# Text passage

· · · · ·

# Converting from Forced Air to Radiant Heat



## SJS01 (Mar 9, 2008)

I have forced-air HVAC, which I am not fond of -- particularly with respect to the winter heating aspect. My hot air blower runs on natural gas. I have come to the conclusion that I don't like forced air heating: (i) as soon as the blower shuts off, the temperature plummets, (ii) it is inefficient resulting in high utility bills, (iii) the resulting dry air environment is not good for my lungs. Having spent some time in Europe, I noticed that houses there generally have central radiant heating, generally hot-water based. 

I am toying with the idea of retrofitting my house with central radiant heating throughout. I have the space (including easy-to-access crawl space), and I don't think, other than in a room or two, it will cause any significant damage. I am thinking of installing a combination of baseboards and room radiators. I will not kill the HVAC entirely, as I need the ducts for AC purposes in the summer.

I was wondering if anyone had contemplated or undertaken a similar project, and what your ideas, thoughts or recommendations were, including any alternative you can think of. Your views would be most appreciated. Thanks.


----------



## pcampbell (Feb 7, 2008)

I hate forced hot air too. Your project sounds like a lot of work. Have you considered direct vented gas (or whatever is convenient) powered space heater / room furnaces?

http://xj.cdevco.net/spaceheat/


----------



## sgthvac (Apr 15, 2007)

· · · · ·

# Supplied material
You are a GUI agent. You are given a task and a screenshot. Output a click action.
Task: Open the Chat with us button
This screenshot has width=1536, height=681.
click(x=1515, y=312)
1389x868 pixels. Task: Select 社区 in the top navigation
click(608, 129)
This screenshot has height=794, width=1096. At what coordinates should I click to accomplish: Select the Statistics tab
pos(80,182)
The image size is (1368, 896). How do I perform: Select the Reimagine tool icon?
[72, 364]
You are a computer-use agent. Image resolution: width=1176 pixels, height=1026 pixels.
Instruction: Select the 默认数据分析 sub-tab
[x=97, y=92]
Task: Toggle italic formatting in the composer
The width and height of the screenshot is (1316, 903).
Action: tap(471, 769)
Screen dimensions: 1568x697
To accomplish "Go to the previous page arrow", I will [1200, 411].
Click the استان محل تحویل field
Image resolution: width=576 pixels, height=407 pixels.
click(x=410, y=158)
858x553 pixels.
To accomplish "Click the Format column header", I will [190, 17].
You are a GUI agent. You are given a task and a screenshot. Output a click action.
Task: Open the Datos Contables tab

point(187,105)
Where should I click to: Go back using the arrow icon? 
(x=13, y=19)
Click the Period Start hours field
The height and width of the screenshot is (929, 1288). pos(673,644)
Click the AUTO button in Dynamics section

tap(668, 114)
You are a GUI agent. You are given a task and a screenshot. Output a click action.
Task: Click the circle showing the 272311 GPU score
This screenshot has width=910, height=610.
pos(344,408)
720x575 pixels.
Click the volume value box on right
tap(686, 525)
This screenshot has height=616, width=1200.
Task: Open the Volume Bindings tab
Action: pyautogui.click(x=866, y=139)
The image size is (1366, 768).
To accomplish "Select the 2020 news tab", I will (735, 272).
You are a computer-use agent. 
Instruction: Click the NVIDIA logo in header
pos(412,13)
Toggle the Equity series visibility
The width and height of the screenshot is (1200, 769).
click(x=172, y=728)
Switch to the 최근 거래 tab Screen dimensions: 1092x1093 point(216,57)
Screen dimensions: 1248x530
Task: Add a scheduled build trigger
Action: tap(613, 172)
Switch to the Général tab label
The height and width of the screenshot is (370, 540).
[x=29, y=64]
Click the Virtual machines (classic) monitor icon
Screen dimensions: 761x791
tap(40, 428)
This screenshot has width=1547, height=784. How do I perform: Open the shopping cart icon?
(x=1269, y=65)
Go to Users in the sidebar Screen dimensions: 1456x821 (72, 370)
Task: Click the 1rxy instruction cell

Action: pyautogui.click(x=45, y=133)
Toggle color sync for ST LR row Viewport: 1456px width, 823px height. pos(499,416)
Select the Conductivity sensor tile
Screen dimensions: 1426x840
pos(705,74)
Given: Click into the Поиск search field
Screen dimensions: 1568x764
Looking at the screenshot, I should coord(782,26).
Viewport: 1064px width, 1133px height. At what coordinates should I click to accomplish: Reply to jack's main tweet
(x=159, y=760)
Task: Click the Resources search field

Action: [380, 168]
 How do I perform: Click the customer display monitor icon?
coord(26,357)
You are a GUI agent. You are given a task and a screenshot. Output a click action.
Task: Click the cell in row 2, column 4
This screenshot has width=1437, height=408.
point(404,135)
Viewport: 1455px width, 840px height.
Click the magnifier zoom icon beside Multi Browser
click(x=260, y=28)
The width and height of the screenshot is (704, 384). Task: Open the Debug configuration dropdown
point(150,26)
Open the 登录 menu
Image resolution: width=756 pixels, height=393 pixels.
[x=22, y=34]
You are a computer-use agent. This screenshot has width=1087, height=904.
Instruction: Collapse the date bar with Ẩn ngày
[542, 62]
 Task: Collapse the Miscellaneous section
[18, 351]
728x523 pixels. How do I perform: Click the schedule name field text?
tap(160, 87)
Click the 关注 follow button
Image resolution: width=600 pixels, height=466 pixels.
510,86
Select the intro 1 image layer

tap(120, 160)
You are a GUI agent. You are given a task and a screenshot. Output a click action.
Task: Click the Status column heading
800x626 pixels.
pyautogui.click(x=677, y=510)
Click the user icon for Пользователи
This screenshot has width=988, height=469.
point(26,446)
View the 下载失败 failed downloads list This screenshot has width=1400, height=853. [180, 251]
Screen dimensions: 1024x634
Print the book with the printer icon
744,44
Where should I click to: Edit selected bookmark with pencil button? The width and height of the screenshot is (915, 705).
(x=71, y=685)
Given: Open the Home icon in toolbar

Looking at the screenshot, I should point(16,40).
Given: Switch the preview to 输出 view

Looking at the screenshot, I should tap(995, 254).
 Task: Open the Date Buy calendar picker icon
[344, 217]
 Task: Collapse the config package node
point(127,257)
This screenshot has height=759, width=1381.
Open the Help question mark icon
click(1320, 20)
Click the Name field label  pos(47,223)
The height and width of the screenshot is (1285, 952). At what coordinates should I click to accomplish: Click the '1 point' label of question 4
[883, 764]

· · · · ·

# List of tasks
**A.** Decide whether each statement agrees with the radiant heat thread. Answer yes or no, and quote the deciding words of the thread. (i) The first poster's hot air blower runs on natural gas. (ii) The first poster intends to remove the HVAC system completely. (iii) The second poster suggests space heaters as an alternative.
**B.** Retype the radiant heat thread word for word, from "## pcampbell (Feb" down to "(Apr 15, 2007)".
The rows are separate material and have no connection to the radiant heat thread.

# Final answers
**A.**
(i) Yes: "My hot air blower runs on natural gas."
(ii) No: "I will not kill the HVAC entirely, as I need the ducts for AC purposes in the summer."
(iii) Yes: "Have you considered direct vented gas (or whatever is convenient) powered space heater / room furnaces?"

**B.**
## pcampbell (Feb 7, 2008)

I hate forced hot air too. Your project sounds like a lot of work. Have you considered direct vented gas (or whatever is convenient) powered space heater / room furnaces?

http://xj.cdevco.net/spaceheat/


----------



## sgthvac (Apr 15, 2007)